Nous n’avons pas encore dit au juste la profession de messire Jean Monteil. C’est une des lois de tout écrivain qui veut tenir en éveil son lecteur de garder toujours quelque chose en réserve. Il était, le croirez-vous, races futures ? conseiller du roi en sa qualité de commissaire aux saisies réelles, c’est-à-dire qu’il était chargé de l’administration des biens que retenait dame justice. Or cette charge importante ne valait guère moins de quarante mille livres, six fois le prix d’une charge de conseiller au présidial. Eh bien ! (toute grandeur a ses peines) ce conseiller du roi se vit forcé d’intenter un procès à MM. les conseillers au présidial, qui l’empêchaient de s’asseoir sur le banc réservé aux magistrats de la cité. L’affaire, portée au parlement de la province, ne dura guère que six ans ; tous les grands avocats du Rouergue y prirent la parole, et finalement Jean Monteil et le bon droit l’emportèrent haut la main. Voilà par quelle suite de dits et de contredits il était parvenu à endosser la robe rouge et noire. Aux processions, il se contentait d’un habit écarlate, et son privilège lui ouvrait les rangs des frères jacobins, à la droite même du frère porte-croix.
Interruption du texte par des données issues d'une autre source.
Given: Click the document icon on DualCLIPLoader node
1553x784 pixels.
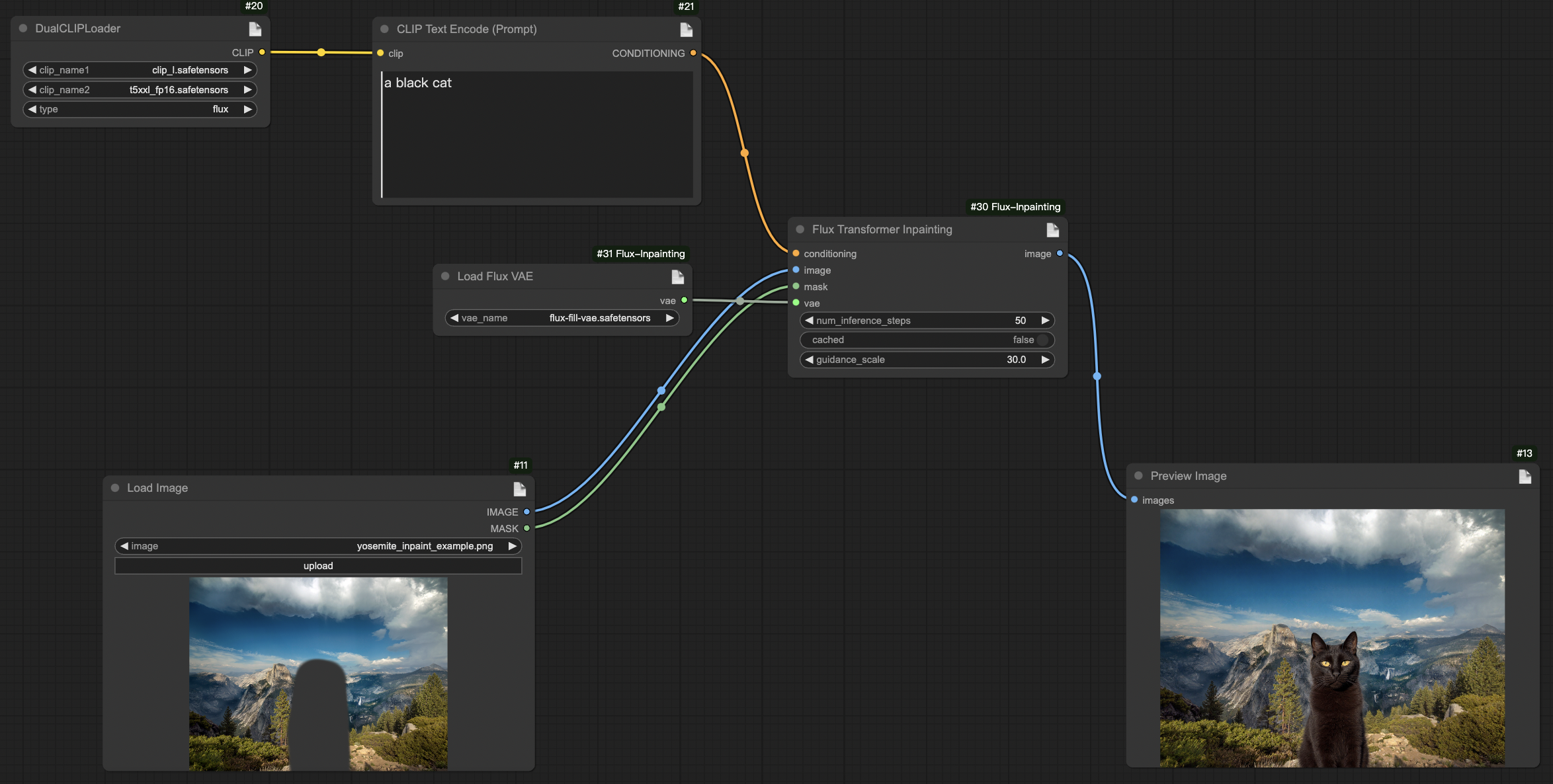Looking at the screenshot, I should (255, 29).
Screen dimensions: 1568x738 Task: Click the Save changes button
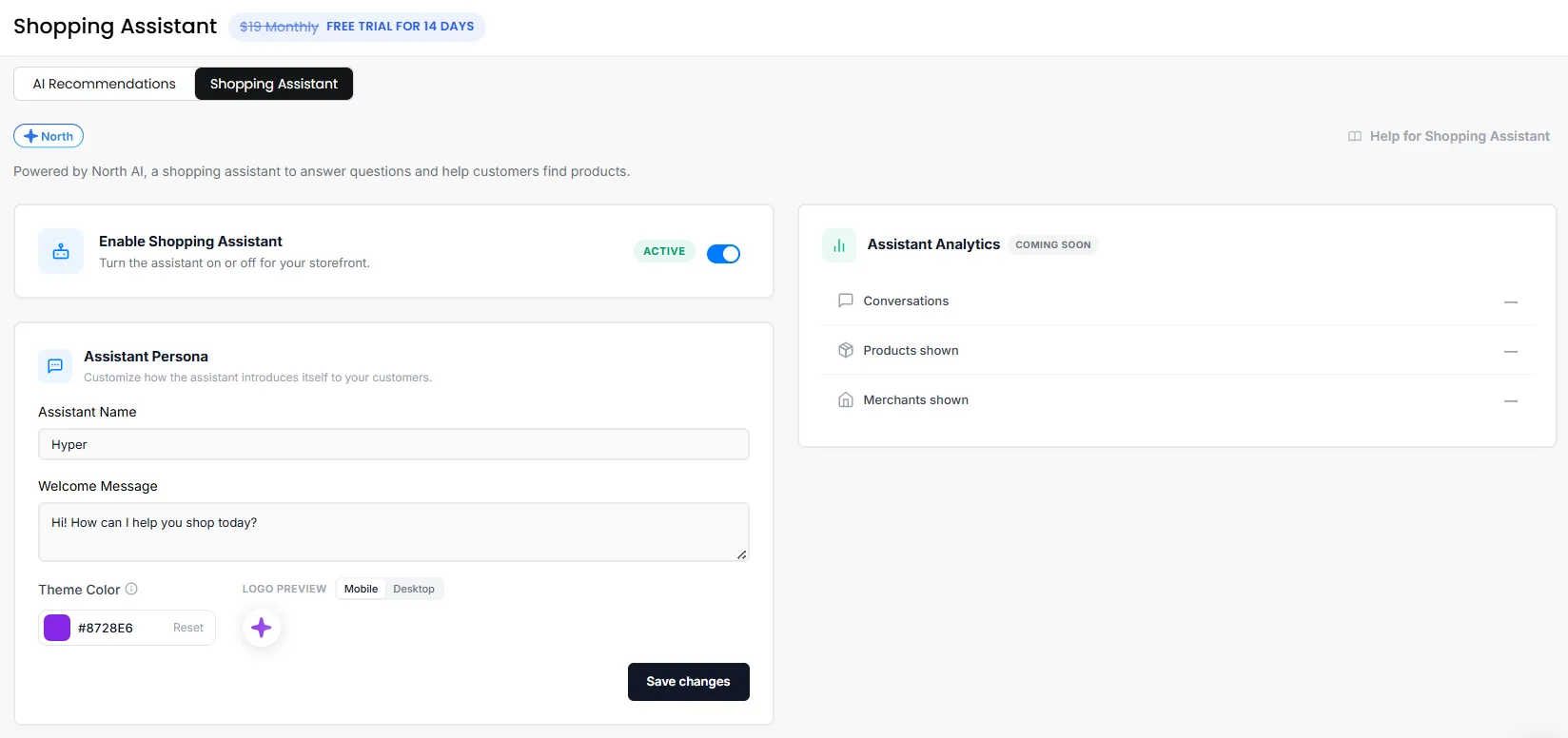coord(689,682)
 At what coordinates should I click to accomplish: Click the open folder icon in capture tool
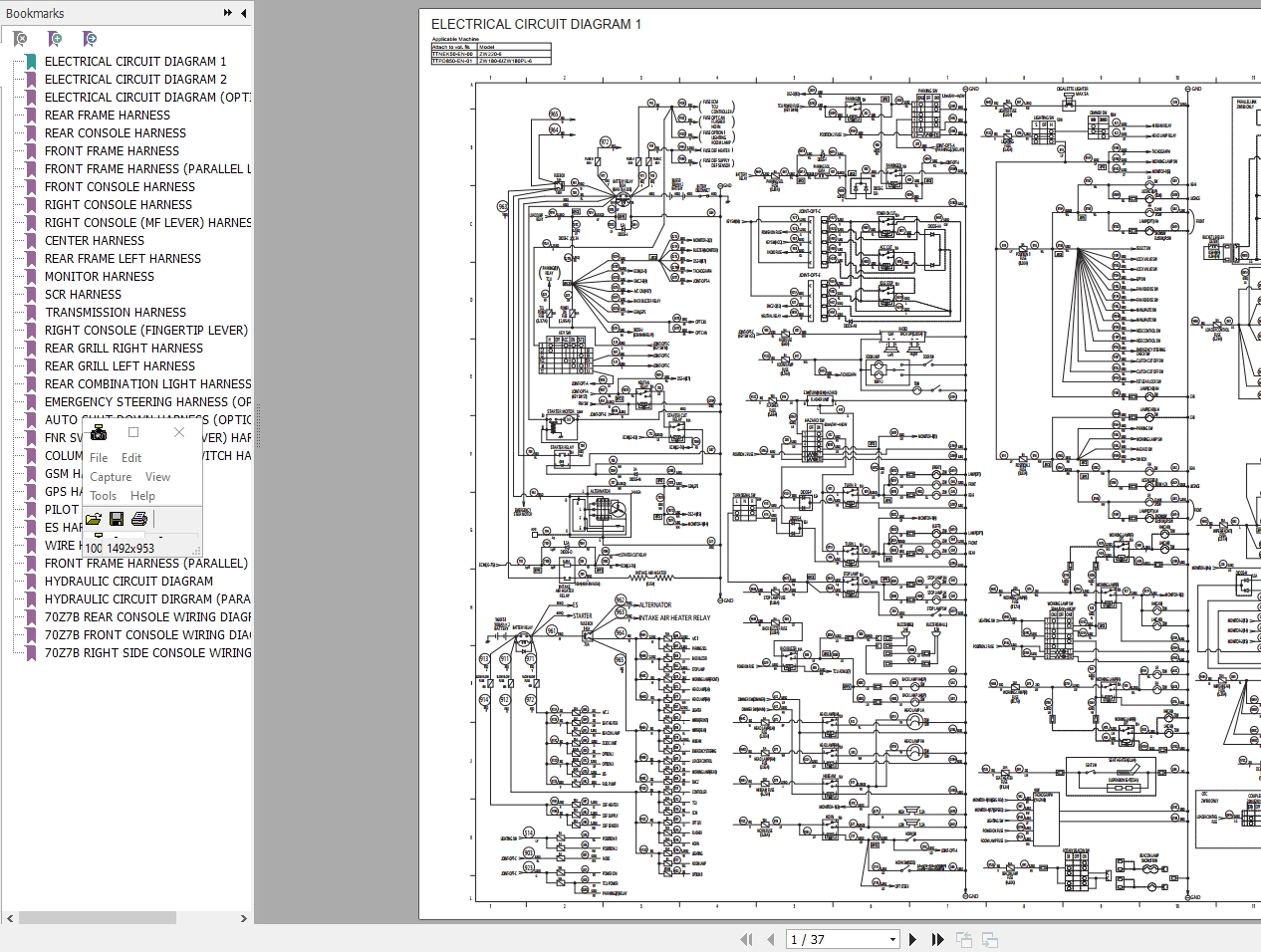[94, 519]
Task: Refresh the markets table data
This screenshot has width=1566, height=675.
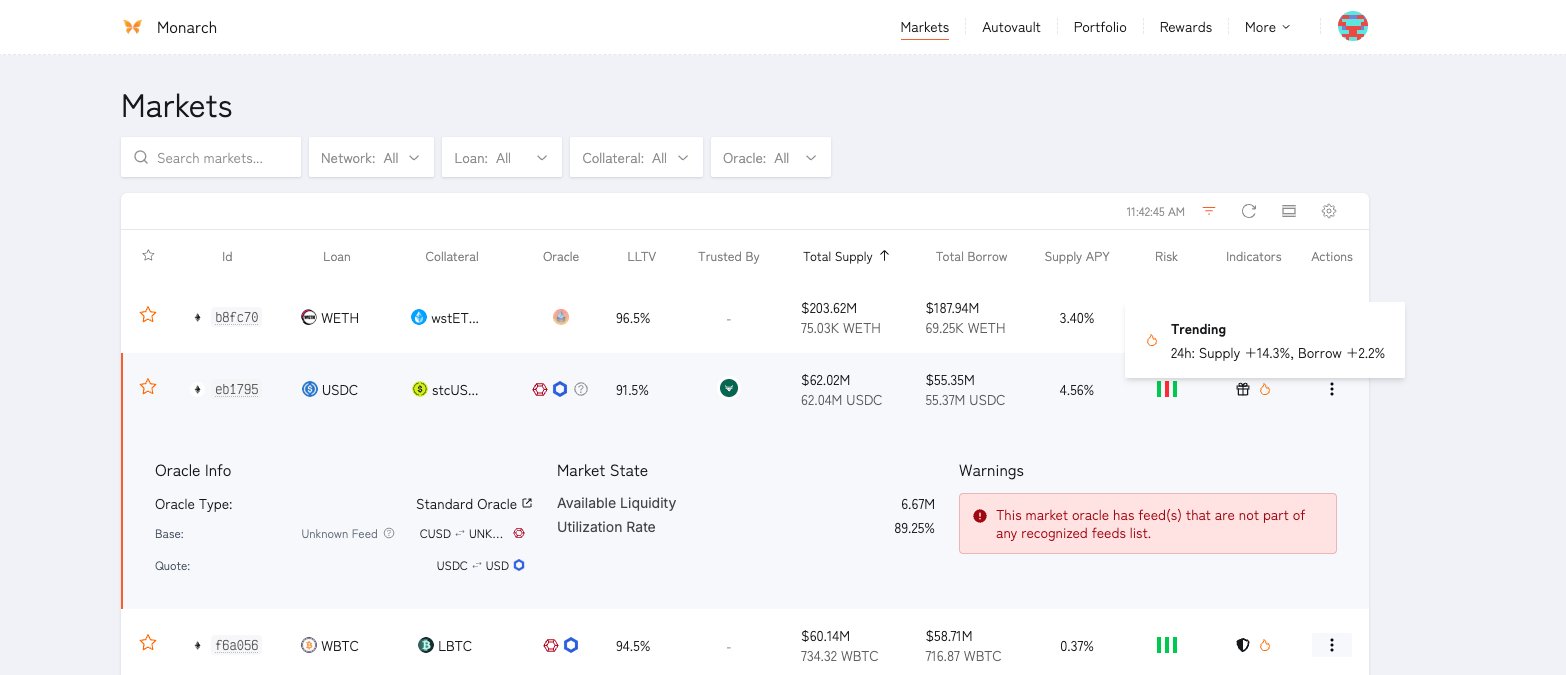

Autre privilège de M. le conseiller du roi : il avait une stalle haute chez nos frères les chartreux ; on l’encensait, lui et monsieur son fils, et pas un chartreux n’eût osé se permettre la distraction de ce prêtre de Cybèle dont parle Diogène Laërce en ses livres : « Ce prêtre était si distrait, qu’il mettait souvent l’encens à côté de l’encensoir. » Je connais plus d’un critique aussi distrait que ce maladroit encenseur.

Outre ces honneurs rares et signalés qui suffisaient et au-delà à ses modestes ambitions, M. Jean Monteil avait conquis, avait usurpé un certain veto qui devait gêner quelque peu le système des armées permanentes. Il faut entendre raconter à M. Monteil lui-même la série et l’histoire de ces privilèges.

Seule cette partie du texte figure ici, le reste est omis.